Thursday, February 27, 2014

Advocates Urge FDA to Revoke Approval of Painkiller Zohydro By Join Together Staff | February 26, 2014 | More than 40 addiction treatment, health care and consumer groups are urging the Food and Drug Administration (FDA) to reverse its decision to approve the prescription painkiller Zohydro ER (extended release), CNN reports. The drug is a pure form of the painkiller hydrocodone. The FDA approved Zohydro ER in October for patients with pain that requires daily, around-the-clock, long-term treatment that cannot be treated with other drugs. Drugs such as Vicodin contain a combination of hydrocodone and other painkillers such as acetaminophen. Zohydro ER is set to become available in March, the article notes. In December 2012, a panel of experts assembled by the FDA voted against recommending approval of Zohydro ER. The panel cited concerns over the potential for addiction. Zohydro is designed to be released over time, and can be crushed and snorted by people seeking a strong, quick high. The opioid drug OxyContin has been reformulated to make it harder to crush or dissolve, but Zohydro does not include similar tamper-resistant features. In a letter to FDA Commissioner Dr. Margaret Hamburg, the coalition of health groups, wrote, “In the midst of a severe drug epidemic fueled by overprescribing of opioids, the very last thing the country needs is a new, dangerous, high-dose opioid. Too many people have already become addicted to similar opioid medications, and too many lives have been lost.” The health groups include the American Society of Addiction Medicine, Public Citizen Health Research Group, Phoenix House, the Hazelden Foundation, and Physicians for Responsible Opioid Prescribing. In December, 28 attorneys general wrote to Commissioner Hamburg, saying they believe the approval of Zohydro ER “has the potential to exacerbate our nation’s prescription drug abuse epidemic because this drug will be the first hydrocodone-only opioid narcotic that is reportedly five to ten times more potent than traditional hydrocodone products, and it has no abuse-deterrent properties.”

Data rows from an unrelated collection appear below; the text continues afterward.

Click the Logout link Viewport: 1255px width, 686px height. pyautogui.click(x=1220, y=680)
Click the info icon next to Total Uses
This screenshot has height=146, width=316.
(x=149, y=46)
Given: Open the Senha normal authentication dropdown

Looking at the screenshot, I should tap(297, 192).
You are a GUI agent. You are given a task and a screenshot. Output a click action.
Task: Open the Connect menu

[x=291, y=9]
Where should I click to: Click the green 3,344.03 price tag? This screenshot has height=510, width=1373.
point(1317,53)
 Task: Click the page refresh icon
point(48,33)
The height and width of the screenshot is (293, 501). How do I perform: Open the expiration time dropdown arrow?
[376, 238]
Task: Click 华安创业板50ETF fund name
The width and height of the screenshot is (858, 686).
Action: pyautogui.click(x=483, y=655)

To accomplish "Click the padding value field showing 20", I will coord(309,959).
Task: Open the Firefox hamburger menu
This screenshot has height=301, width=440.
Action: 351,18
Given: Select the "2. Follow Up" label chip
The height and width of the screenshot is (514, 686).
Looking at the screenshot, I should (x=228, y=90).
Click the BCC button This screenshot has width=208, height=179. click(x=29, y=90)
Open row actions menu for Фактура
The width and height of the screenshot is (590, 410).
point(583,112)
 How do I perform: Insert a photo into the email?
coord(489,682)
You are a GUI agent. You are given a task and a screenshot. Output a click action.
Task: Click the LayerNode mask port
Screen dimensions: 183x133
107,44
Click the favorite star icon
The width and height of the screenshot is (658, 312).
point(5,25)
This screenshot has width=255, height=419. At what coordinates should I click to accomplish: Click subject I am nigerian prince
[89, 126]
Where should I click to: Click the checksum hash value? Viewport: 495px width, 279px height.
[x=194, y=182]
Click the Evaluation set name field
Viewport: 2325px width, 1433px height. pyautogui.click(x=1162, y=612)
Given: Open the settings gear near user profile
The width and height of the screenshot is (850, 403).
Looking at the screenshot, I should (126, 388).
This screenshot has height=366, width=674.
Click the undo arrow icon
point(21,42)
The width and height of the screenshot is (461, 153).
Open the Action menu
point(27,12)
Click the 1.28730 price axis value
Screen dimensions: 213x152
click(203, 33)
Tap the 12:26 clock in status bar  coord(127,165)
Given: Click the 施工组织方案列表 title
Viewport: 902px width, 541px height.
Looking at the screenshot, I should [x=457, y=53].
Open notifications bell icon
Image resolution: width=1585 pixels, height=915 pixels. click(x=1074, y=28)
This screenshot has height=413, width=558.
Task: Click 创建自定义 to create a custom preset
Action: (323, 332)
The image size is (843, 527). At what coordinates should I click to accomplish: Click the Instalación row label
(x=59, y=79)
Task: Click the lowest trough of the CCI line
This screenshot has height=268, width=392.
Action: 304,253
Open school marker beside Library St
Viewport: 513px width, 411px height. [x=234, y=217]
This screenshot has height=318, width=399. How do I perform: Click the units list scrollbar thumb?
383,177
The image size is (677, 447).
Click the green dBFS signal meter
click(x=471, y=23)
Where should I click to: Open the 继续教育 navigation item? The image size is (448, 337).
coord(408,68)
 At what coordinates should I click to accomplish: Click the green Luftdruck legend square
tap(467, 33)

Thursday, February 6, 2014

DEA Joins Investigation Into Source of Deadly Heroin That Killed 22 In Western PA By Join Together Staff | January 29, 2014 The Drug Enforcement Administration has joined an investigation into the source of a batch of heroin that killed 22 people in western Pennsylvania, The Wall Street Journal reports. The heroin involved in some of the deaths contained the synthetic opiate fentanyl, often used during surgery. “We do have a good idea where it’s coming from,” Pennsylvania Attorney General Kathleen Kane said of the drug mix. “We’re trying to find the source and get them off the street before there are any more deaths.” Dr. Karl Williams, medical examiner for Allegheny County, said 15 overdose deaths in the county appeared to be linked to heroin and fentanyl. In an average week, there are five overdose deaths in the county. More nonfatal overdoses were also reported. Officials found bags of heroin mixed with fentanyl at the scene of overdose deaths stamped with the names “Theraflu” and “Bud Ice,” the article notes. While most heroin is a tan color, these bags of powder were pure white, Williams said. “Clearly, someone has mixed up a big dose of it,” he said. Some local law enforcement and health officials are concerned that warning drug users about the dangerous heroin mix will encourage them to seek it out for a more potent high. “A lot will chase it, and demand goes up,” Neil Capretto, Medical Director of Gateway Rehabilitation Center told the newspaper. “They will think those who died were just careless.”